Como expus no início desse artigo, é diferente esse tratamento profissional de doutor, fundado em multissecular prática, e o titulo científico.

Maria Helena Diniz no seu Dicionário Jurídico, indentifica duas acepções para a palavra “doutor” (1) a de tratamento honorífico a juízes, promotores, delegados, advogados e médicos, e (2) titulo daquele que defendeu tese de doutorado em universidade.

Ou seja, o melhor entendimento é de que a titulação científica difere do título profissional (seja ele originário no costume, de caráter coloquial ou na própria denominação da láurea de graduação, como é o caso da Itália e Estados Unidos).

Como se está vendo, essa diferenciação repete-se nos demais paises comentados, distinguindo o tratamento dispensando a profissionais (sejam médicos, advogados ou demais profissionais, aonde a praxe existir) e o conferido como titulo científico.
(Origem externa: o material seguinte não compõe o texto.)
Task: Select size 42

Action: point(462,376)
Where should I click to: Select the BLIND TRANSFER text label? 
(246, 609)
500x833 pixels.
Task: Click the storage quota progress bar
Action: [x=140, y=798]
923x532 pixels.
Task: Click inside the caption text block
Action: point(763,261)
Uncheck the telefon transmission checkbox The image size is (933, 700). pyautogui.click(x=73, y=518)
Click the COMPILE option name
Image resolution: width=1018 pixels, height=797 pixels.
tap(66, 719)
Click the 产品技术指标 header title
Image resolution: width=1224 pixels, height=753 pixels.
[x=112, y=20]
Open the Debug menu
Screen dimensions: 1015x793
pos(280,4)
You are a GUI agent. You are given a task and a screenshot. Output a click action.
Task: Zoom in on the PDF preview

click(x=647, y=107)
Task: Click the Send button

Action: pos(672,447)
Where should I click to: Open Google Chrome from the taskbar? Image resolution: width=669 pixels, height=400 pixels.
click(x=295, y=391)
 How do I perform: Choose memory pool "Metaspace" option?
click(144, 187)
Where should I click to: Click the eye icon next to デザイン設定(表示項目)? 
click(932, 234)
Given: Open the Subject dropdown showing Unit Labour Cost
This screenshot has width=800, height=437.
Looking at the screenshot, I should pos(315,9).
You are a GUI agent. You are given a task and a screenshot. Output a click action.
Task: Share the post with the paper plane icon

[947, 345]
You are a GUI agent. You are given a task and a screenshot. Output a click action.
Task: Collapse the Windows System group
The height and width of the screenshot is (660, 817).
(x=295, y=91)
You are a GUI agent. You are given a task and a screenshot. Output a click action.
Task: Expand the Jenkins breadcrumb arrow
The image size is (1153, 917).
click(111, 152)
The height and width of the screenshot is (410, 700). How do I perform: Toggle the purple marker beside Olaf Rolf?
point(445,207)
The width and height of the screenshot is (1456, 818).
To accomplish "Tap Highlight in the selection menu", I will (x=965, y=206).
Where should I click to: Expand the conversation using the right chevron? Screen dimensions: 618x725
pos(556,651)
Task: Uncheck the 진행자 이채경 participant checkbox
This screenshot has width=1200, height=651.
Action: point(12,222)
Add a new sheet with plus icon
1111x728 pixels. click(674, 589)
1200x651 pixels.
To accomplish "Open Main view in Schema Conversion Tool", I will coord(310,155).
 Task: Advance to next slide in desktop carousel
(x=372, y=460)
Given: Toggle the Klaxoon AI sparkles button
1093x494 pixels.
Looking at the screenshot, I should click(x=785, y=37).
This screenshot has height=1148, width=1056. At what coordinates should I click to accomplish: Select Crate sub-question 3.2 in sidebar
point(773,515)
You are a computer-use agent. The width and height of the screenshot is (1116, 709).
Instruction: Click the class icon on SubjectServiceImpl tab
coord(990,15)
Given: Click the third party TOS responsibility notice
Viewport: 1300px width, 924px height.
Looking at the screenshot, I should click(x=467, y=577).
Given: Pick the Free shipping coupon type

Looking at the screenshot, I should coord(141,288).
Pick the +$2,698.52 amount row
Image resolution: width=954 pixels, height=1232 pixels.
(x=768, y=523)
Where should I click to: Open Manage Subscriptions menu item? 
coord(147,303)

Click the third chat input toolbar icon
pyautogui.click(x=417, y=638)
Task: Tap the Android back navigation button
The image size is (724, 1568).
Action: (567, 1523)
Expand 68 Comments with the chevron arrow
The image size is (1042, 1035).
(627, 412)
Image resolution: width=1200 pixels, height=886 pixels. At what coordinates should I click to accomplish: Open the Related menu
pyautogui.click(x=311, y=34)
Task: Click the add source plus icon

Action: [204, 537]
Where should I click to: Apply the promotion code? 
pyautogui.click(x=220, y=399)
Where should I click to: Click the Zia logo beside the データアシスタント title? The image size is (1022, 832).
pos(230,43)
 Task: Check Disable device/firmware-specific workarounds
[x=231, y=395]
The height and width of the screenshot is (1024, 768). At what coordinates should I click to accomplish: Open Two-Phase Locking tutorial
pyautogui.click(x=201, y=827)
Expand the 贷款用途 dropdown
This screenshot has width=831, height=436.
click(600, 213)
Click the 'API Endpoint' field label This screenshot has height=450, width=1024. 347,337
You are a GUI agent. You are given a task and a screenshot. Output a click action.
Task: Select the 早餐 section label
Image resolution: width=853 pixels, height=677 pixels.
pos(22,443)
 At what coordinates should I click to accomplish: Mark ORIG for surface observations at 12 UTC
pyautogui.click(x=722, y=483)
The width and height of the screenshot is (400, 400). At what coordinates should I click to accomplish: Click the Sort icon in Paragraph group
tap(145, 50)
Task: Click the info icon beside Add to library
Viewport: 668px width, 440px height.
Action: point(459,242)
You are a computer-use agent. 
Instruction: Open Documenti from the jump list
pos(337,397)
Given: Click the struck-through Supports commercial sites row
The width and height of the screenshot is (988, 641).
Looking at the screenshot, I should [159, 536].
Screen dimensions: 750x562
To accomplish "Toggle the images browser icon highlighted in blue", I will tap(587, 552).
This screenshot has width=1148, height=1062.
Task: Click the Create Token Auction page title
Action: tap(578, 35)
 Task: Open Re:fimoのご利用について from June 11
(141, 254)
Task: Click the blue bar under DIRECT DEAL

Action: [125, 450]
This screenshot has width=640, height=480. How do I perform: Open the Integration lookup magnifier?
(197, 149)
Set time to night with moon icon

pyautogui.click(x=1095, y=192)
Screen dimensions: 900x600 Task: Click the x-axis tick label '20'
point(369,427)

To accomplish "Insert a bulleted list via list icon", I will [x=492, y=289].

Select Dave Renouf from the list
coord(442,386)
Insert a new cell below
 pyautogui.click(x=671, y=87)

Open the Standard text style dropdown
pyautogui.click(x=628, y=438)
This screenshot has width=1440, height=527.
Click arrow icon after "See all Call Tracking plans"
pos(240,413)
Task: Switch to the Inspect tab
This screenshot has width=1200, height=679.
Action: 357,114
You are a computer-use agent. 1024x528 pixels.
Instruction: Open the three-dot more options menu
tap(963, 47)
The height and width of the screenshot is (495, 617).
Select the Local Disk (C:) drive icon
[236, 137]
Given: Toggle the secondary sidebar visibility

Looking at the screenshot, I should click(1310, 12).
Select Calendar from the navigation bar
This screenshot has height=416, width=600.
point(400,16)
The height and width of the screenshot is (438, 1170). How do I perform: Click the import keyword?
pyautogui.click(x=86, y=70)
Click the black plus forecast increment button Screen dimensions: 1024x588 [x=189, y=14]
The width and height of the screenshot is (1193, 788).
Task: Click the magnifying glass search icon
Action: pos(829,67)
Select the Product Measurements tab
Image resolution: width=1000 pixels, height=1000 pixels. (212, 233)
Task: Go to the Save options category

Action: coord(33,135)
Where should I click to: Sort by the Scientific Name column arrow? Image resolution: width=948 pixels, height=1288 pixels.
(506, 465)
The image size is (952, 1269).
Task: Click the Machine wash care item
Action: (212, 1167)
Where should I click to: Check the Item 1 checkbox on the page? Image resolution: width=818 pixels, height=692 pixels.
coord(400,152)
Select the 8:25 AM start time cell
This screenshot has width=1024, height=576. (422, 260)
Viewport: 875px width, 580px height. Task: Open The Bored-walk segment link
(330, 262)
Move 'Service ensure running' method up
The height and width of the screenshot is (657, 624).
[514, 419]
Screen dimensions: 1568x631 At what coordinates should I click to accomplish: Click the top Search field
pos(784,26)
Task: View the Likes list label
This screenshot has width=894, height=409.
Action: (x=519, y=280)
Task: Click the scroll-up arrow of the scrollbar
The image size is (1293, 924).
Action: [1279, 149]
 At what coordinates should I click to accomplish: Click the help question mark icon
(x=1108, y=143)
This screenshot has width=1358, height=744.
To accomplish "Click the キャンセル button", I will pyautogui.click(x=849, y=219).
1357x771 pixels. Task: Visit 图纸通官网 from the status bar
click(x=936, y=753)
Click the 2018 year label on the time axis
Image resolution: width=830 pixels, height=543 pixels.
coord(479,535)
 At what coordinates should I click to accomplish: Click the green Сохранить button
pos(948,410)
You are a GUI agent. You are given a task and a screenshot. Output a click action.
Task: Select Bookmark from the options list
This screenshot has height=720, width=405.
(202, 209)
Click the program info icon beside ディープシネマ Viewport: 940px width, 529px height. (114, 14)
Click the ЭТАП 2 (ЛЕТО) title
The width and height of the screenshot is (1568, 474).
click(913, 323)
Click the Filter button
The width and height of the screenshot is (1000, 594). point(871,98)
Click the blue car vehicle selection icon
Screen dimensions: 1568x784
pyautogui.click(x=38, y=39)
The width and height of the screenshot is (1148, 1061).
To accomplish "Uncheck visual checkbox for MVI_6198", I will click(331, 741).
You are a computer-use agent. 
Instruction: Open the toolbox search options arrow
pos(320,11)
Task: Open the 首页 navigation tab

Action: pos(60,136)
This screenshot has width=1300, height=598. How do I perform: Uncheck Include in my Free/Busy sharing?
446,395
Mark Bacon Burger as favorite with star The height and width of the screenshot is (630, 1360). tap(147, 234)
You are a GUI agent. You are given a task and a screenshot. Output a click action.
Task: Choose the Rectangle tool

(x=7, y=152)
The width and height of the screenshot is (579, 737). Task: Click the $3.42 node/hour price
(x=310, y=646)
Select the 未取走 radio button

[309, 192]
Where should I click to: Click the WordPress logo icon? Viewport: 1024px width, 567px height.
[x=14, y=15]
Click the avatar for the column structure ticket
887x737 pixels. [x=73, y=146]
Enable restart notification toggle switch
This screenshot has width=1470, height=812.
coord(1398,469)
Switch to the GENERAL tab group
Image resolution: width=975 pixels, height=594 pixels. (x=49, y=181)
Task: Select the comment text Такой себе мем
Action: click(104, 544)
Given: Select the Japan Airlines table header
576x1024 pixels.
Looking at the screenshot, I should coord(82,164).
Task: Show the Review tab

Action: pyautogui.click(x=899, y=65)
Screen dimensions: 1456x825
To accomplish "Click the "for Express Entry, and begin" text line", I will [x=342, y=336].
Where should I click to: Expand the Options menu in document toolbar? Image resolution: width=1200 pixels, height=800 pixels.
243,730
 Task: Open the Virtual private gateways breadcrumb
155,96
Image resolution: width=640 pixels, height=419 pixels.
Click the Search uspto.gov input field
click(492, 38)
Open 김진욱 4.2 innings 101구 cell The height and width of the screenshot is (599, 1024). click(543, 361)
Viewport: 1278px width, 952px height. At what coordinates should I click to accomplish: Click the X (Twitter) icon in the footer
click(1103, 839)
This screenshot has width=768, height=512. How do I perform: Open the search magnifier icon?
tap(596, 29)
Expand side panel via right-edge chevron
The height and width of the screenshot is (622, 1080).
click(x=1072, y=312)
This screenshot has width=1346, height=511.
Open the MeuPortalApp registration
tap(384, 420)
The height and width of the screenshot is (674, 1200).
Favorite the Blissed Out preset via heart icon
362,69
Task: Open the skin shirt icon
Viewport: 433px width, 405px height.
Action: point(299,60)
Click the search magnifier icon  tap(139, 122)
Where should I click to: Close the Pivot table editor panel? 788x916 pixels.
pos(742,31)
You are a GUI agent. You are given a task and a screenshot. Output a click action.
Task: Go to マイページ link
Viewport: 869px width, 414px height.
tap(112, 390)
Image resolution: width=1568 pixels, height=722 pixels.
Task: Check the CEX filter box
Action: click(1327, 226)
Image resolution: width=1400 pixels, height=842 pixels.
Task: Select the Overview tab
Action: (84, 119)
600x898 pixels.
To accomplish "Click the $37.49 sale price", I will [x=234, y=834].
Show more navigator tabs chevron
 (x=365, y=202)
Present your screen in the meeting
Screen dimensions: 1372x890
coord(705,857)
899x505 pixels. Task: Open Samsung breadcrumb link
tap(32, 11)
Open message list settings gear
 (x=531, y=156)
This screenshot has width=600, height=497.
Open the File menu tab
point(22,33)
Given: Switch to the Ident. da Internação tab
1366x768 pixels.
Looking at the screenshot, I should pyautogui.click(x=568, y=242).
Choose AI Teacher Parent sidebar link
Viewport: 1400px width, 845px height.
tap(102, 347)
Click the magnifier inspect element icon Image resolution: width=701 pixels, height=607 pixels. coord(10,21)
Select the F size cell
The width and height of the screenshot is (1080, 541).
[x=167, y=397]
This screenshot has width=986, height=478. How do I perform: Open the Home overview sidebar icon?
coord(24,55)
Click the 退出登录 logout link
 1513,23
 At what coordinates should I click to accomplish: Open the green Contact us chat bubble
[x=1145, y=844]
No Brasil, matéria não deveria suscitar grande debate, diante da imensa prátida e tradição acima apontada. Nem deve-se confundir o doutorado de pesquisa com o título dado a profissionais.

De qualquer maneira, reconheço que o assunto não deveria ter grande relevo, mas convém tratar por dois motivos: o primeiro é relembrar aos iniciantes a importância e força da história e da tradição, não só no Brasil mas em todos paises do mundo, principalmente esta como fonte de Direito. O segundo é constatar como estamos perdendo memória, ignorando a necessidade de pesquisar, o que nos tem levado a manter debates superficiais e, portanto, inconsistentes, ainda mas para quem deveria ser, ou gaba-se de ser, pesquisador.

Como já disse antes, não tenho o hábito de exigir esse tratamento por parte de ninguém, nem de funcionários, colegas ou estagiários, ou mesmo de clientes, na verdade, até dispenso inclusive o tratamento de senhor. Sempre achei que, num breve futuro, quem sabe não iríamos como o tempo dispensar os rídiculo tratamentos de “excelência” , “meretíssimo” , etc , mas, pelo contrário, hoje temos até “desembargadores regimentais”.